Voici notre présentation des 7 membres de la troupe pour 2023/2024, que vous retrouvez bien entendu dans notre présentation de la saison de l'Opéra de Paris, et pour lesquels vous pouvez obtenir toutes les informations supplémentaires en cliquant sur leurs noms :
Alejandro Baliñas Vieites, qui est entré à l’Académie de l’Opéra national de Paris en 2021 enchaînera donc sur la troupe. Rappelons donc d’emblée que l’Académie est l’occasion de concerts et de projets spécifiques mais qu’elle est aussi déjà l’occasion d’un tremplin permettant d’obtenir de petits rôles dans de grandes productions : Alejandro Baliñas Vieites a ainsi tenu le rôle du Cappadocien dans la nouvelle production de Salomé de Strauss en octobre dernier (il reprendra d’ailleurs le même rôle dans la reprise de cette production en mai 2024), puis Zuniga pour Carmen et en ce mois de mars 2023 celui du premier fossoyeur d’Hamlet, le tout à l’Opéra Bastille. La troupe lui permet d’avoir cinq petits rôles au lieu de trois.
Marine Chagnon restera sa collègue à la troupe : elle a rejoint l’Académie de l’Opéra de Paris en même temps. Récemment nommée aux Victoires de la Musique Classique, nous avons publié à cette occasion une grande interview de l’artiste qui aura elle aussi cinq rôles la saison prochaine (dont celui pas si modeste de Zerlina).
Emy Gazeilles, déjà appréciée à Rouen, Lille, à la Philharmonie et programmée cet été sur la Scène Émergente des Chorégies d’Orange n’aura pour sa part que deux rôles sur la scène capitale la saison prochaine : elle servira Massenet en Noémie de Cendrillon et Pedro de Don Quichotte.
Nicholas Jones fera pour sa part figure de révélation pour le public parisien et même européen, lui qui a fait sa jeune carrière en Australie.
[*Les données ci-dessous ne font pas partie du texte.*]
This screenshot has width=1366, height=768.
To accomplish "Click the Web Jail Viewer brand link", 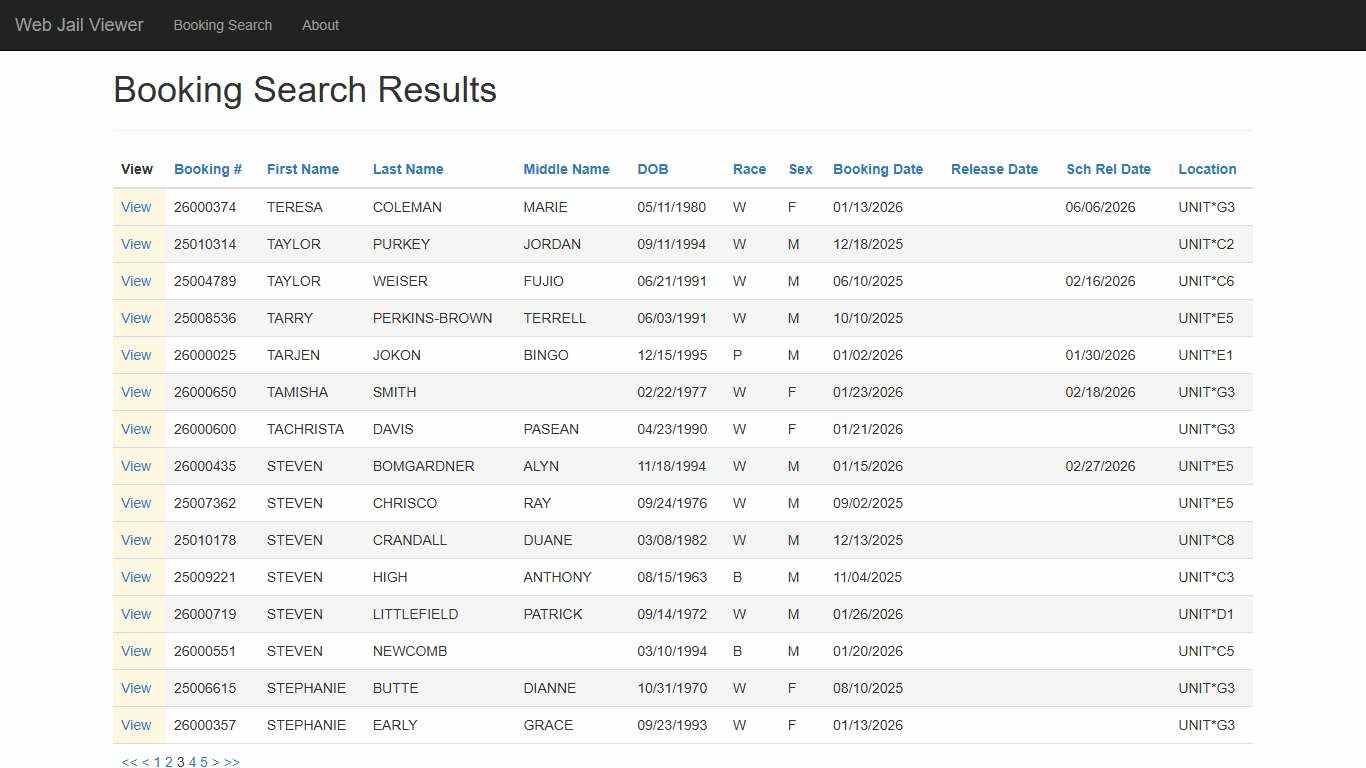I will pyautogui.click(x=79, y=25).
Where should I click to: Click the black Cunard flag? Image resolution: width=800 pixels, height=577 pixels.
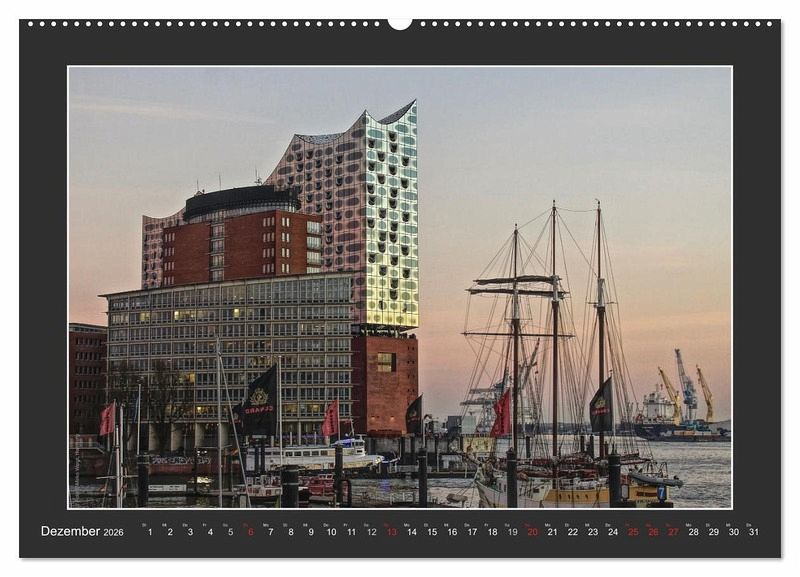pos(260,401)

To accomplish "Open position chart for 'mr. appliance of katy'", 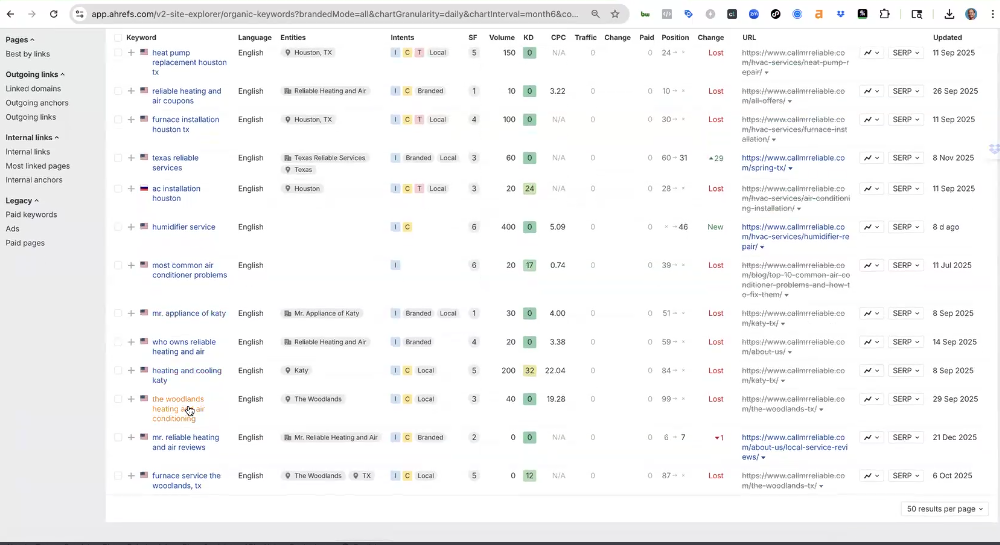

Lui aussi se verra confier cinq rôles.
Maciej Kwaśnikowski a lui été membre de l’Académie, entre 2017 à 2019 mais il participait lui aussi à la récente production d’Hamlet ainsi qu’à celle de Salomé (dont il reprendra lui aussi le même rôle, parmi ses quatre engagements la saison prochaine).
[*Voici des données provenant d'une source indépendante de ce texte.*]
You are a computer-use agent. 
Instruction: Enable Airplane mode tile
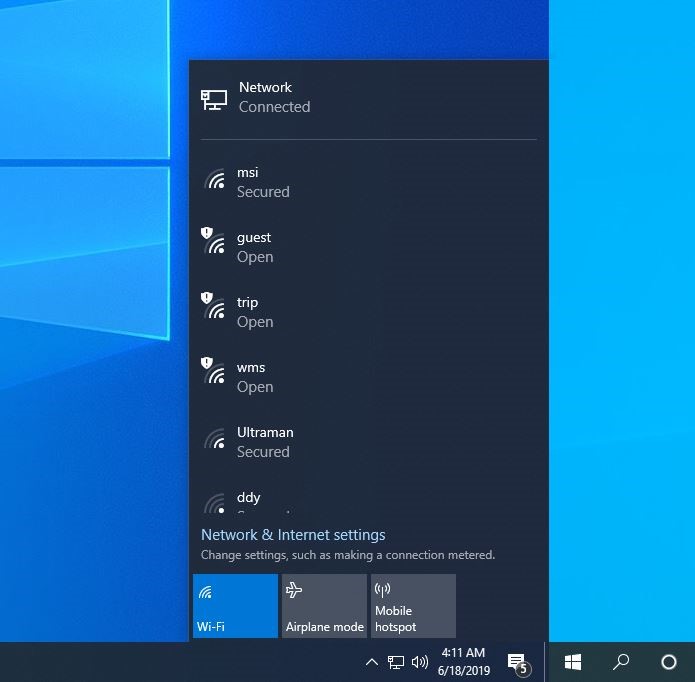point(324,606)
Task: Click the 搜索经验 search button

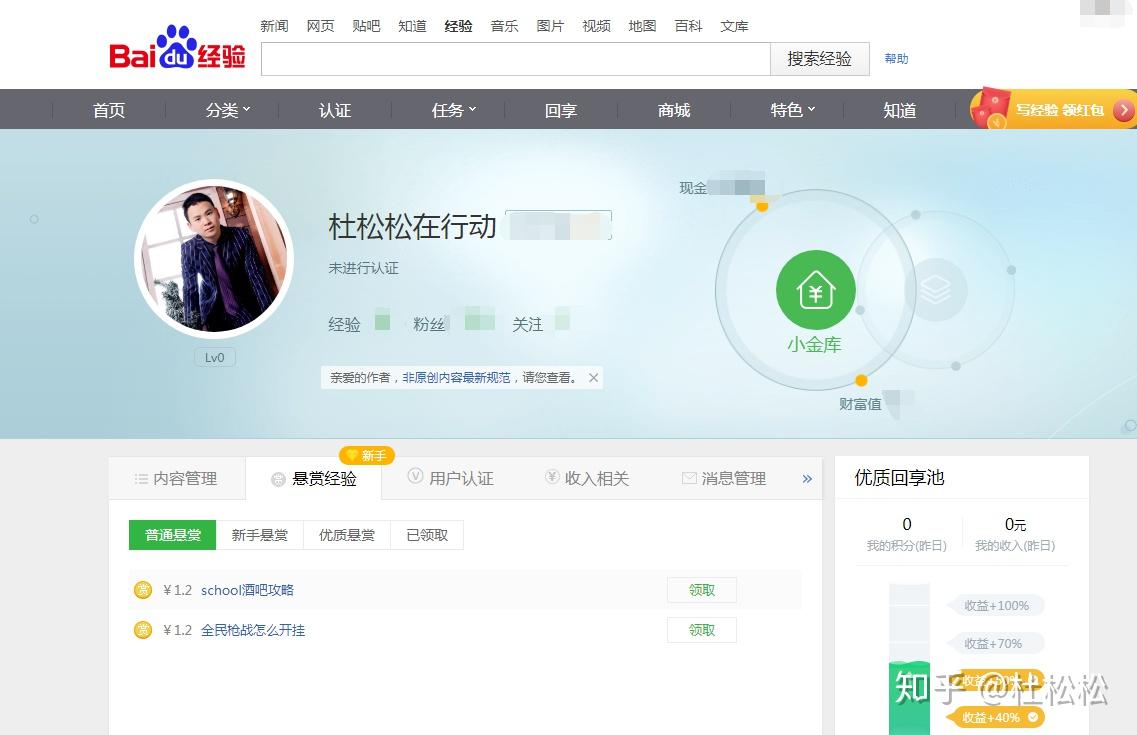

Ilanah Lobel-Torres qui a rejoint l’Académie de l’Opéra de Paris en 2019 a participé à une demi-douzaine de productions et sera à l’affiche d’une demi-demi-douzaine la saison prochaine.
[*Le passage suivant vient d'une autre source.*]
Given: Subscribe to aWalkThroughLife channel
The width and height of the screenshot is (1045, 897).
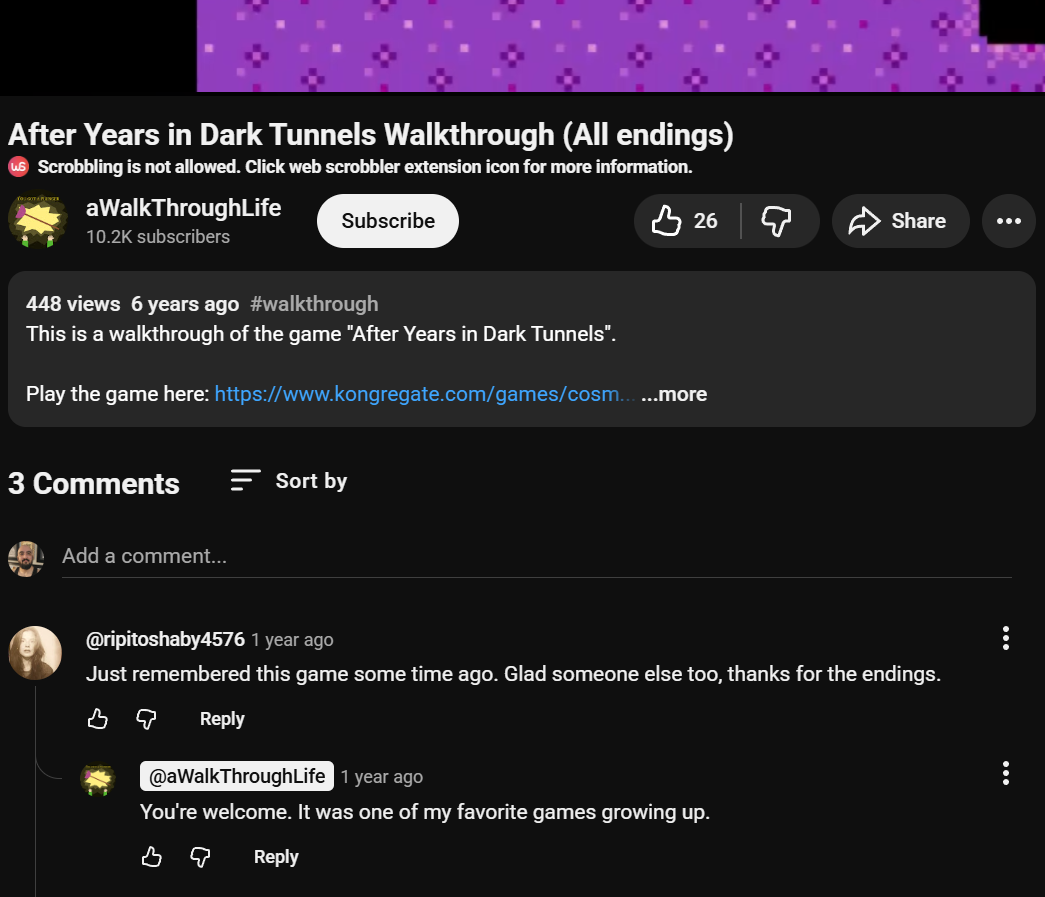Looking at the screenshot, I should [388, 221].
Florent Mbia n’a pas fait l’Académie mais il est membre des Chœurs de l’Opéra national de Paris (il se voit ainsi doublement crédité dans la brochure) et déjà un habitué des productions de la maison. La troupe lui donnera l’occasion de tenir quatre seconds rôles durant la prochaine saison.
La finale des auditions pour la seconde promotion de la troupe (2024/2025) vient de se tenir : l'objectif est comme l'année dernière de recruter 8 artistes représentant la diversité des tessitures, en vue de former donc une troupe d’une quinzaine de voix.